11.40
4

By : Dewi Mar’atusshalihah
Gerimis senja, Kuala Lumpur, 2009
Selepas solat Isya’ sambil menggendong anak kedua saya yang berumur enam bulan, saya sempatkan untuk meneruskan mengetik tugas kuliah yang terbengkalai beberapa hari dikarenakan setiap buka komputer pasti anak-anak sudah langsung menyerbu rebutan memakai komputer. Mereka sibuk minta nonton kartun lah, latihan ngetik lah, nanya ini-itu lah, main game lah…liat foto lah... Fuyoooohh…
Sambil mengetik saya pasang CD murotal al-Qur’an yang kebetulan sampai surat al-Waqiah. Zahra, si sulung asyik bermain boneka dibelakang kursi saya. Tiba-tiba ketika bacaan al-Waqi’ah sampai ke ayat kesepuluh Zahra nyeletuk membaca ayat kesebelas, “ulaaikal muqorrobuun” dengan suara pelatnya. Kontan saya terkejut.
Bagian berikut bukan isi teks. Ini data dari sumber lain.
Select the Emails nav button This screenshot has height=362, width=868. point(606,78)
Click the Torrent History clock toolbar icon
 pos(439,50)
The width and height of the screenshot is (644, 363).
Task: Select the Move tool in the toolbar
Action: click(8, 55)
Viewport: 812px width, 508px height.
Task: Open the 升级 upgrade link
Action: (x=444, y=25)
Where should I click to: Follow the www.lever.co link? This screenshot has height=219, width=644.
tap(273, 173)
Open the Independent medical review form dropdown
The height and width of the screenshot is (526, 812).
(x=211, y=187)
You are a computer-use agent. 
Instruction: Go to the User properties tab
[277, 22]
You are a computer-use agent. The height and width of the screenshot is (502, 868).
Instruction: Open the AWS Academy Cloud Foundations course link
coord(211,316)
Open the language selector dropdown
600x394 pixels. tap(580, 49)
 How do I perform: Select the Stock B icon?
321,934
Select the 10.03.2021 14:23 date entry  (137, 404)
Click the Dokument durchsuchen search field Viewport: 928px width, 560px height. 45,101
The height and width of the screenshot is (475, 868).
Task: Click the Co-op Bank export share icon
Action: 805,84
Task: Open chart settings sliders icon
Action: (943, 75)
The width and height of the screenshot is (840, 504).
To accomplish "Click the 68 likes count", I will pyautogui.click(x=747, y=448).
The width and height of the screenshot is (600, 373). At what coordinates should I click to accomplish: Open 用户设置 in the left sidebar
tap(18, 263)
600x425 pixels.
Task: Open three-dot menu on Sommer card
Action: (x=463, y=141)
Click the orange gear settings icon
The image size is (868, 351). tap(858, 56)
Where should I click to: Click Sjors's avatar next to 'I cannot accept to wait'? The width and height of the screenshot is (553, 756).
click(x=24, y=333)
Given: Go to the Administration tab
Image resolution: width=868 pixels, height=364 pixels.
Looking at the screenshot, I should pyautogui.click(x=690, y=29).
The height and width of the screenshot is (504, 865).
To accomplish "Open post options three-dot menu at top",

Lho...dah hapal mendahului lantunan CD bacaan abinya..Mulutku masih menganga belum selesai terkejut Zahra dah mendahului dengan...“..Na’iim...” kemudian “...Waliin...”, “..Khoriin...”, “duunah...”, “Biliin...”, hafal penghujung ayat-ayatnya saja.
Fatimah el-Zahra, 2,5 tahun, memang lagi penasaran-penasarannya mempelajari sesuatu yang baru. Sampai saya kewalahan dan kadang jengkel dibuatnya. Saya tidak heran kalau sekarang dia sudah hafal surat Al-Fatihah dan surat-surat pendek lain, hafal alphabet A sampai Z, one hingga twenty, Wahid hingga ‘Asyrah, Alif hingga Ya, nama hewan dan buah-buahan..karna memang itu saya ajarkan. Tapi al-Waqiah....? saya belum pernah mengajarkannya, karna saya fikir itu masih berat untuknya dan saya akan ajarkan bertahap dikemudian hari.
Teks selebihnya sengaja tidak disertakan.